TASK DESCRIPTION ->
Return verbatim every line from the first line of the data below to the line that contains "Task: Expand the 股朋指标网 indicator menu arrow", inclusive, and no further.

◆ ◆ ◆ ◆

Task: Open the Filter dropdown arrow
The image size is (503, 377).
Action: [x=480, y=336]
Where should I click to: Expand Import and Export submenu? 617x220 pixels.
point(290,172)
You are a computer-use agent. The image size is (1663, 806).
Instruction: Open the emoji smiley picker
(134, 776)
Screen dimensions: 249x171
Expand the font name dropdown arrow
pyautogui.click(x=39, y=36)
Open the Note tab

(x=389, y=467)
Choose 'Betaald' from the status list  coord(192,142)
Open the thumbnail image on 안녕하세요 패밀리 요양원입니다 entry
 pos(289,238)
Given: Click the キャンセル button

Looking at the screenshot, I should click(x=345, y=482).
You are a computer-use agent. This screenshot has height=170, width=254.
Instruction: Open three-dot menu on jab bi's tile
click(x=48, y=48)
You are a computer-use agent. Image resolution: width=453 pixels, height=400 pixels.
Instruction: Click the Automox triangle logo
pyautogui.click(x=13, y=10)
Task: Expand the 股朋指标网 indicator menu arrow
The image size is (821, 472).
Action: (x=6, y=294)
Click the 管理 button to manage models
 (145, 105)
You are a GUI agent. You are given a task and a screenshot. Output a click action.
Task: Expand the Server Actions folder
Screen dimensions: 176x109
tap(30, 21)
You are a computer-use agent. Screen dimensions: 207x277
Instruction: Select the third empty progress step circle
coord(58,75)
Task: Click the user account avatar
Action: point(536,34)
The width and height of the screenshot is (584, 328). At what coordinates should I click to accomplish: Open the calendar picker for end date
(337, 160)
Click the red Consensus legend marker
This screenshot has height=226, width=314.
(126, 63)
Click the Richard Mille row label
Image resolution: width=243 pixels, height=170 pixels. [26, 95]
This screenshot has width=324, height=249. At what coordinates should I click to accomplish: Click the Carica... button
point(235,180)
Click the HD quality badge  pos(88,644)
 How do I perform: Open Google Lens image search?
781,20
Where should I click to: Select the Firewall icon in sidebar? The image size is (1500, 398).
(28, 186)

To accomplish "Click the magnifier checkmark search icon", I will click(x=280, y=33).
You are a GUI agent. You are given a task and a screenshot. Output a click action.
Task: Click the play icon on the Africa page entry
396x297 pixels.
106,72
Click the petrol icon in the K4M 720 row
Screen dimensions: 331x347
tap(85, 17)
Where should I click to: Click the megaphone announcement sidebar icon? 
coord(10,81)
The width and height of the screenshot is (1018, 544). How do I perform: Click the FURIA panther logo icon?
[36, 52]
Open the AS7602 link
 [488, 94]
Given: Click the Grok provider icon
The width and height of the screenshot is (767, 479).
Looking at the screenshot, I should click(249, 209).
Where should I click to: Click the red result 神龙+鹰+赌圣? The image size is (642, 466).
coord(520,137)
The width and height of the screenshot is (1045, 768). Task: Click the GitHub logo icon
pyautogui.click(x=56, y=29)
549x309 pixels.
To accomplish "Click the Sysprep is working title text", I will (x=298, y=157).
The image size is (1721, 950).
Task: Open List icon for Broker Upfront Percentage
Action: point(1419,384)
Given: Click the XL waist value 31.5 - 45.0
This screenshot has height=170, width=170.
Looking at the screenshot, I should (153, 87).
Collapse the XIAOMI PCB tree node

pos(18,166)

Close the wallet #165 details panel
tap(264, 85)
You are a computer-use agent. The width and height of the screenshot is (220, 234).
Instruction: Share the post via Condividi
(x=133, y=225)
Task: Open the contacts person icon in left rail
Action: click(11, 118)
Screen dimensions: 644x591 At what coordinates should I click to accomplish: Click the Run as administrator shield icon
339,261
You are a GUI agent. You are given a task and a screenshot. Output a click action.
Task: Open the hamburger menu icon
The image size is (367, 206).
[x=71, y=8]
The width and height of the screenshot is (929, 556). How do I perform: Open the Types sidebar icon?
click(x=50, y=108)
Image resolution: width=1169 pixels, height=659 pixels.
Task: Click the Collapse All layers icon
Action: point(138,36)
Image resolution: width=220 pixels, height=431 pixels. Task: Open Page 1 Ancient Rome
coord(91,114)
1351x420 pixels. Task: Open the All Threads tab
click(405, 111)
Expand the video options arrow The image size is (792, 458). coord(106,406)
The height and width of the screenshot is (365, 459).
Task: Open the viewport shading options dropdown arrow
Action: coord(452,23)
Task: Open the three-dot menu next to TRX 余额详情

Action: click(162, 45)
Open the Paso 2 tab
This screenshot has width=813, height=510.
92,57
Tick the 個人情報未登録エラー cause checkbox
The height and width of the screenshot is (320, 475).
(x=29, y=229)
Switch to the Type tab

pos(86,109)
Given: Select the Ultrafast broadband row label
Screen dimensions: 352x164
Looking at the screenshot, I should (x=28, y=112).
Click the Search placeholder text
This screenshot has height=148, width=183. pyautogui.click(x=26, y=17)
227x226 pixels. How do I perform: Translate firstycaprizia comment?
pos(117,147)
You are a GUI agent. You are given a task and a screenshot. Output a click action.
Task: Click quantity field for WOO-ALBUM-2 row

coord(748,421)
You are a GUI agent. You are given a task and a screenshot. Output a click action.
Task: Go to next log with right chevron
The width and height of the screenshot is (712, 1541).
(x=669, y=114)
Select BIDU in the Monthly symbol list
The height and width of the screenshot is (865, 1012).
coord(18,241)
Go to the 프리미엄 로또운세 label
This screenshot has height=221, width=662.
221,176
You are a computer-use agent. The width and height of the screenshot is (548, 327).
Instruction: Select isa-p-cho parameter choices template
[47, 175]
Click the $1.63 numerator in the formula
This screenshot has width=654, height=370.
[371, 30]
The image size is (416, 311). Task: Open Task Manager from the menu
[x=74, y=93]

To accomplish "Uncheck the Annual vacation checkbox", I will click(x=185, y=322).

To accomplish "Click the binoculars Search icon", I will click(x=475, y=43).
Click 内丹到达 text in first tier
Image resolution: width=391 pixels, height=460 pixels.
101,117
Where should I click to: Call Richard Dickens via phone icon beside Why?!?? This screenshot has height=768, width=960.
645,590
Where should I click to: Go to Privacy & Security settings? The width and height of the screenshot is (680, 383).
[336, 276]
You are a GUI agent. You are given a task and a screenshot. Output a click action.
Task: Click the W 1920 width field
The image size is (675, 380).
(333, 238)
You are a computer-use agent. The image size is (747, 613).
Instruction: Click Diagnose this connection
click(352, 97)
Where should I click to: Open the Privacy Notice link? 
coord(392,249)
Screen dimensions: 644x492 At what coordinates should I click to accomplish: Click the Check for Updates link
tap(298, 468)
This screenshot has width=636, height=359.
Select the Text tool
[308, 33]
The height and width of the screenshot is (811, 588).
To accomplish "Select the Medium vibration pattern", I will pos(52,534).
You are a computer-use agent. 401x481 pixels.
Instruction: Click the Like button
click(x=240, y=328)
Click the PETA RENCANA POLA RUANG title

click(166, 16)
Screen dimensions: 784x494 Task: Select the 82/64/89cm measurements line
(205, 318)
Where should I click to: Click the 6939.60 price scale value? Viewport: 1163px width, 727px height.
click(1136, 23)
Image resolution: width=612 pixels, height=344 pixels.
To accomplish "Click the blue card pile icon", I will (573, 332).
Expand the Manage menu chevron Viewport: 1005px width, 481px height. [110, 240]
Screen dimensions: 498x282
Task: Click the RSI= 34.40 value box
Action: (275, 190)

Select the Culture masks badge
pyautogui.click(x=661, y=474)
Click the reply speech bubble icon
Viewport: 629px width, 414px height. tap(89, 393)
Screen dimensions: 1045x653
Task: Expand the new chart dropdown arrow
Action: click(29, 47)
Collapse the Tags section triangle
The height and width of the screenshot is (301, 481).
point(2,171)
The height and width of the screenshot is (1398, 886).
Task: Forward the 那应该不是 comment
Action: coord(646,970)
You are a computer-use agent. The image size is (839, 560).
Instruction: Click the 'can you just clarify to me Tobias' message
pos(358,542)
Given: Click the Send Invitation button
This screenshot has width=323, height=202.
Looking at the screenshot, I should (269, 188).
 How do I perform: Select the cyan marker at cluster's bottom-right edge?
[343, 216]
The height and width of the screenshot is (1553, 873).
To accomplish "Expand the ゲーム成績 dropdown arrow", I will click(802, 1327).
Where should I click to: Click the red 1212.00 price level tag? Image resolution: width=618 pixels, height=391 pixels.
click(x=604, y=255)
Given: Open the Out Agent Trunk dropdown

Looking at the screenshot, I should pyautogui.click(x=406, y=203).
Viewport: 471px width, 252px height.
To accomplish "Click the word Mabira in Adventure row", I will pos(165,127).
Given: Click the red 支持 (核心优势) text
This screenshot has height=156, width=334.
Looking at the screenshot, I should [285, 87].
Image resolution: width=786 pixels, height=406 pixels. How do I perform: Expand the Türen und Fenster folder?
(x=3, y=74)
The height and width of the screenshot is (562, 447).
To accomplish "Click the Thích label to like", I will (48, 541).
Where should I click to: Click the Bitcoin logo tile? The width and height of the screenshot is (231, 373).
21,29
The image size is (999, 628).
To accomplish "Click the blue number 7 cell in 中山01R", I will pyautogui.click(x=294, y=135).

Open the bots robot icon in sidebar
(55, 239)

◆ ◆ ◆ ◆

OUTPUT OF THE EXERCISE ->
Task: Open the Filter dropdown arrow
The image size is (503, 377).
Action: [x=480, y=336]
Where should I click to: Expand Import and Export submenu? 617x220 pixels.
point(290,172)
You are a computer-use agent. The image size is (1663, 806).
Instruction: Open the emoji smiley picker
(134, 776)
Screen dimensions: 249x171
Expand the font name dropdown arrow
pyautogui.click(x=39, y=36)
Open the Note tab

(x=389, y=467)
Choose 'Betaald' from the status list  coord(192,142)
Open the thumbnail image on 안녕하세요 패밀리 요양원입니다 entry
 pos(289,238)
Given: Click the キャンセル button

Looking at the screenshot, I should click(x=345, y=482).
You are a computer-use agent. This screenshot has height=170, width=254.
Instruction: Open three-dot menu on jab bi's tile
click(x=48, y=48)
You are a computer-use agent. Image resolution: width=453 pixels, height=400 pixels.
Instruction: Click the Automox triangle logo
pyautogui.click(x=13, y=10)
Task: Expand the 股朋指标网 indicator menu arrow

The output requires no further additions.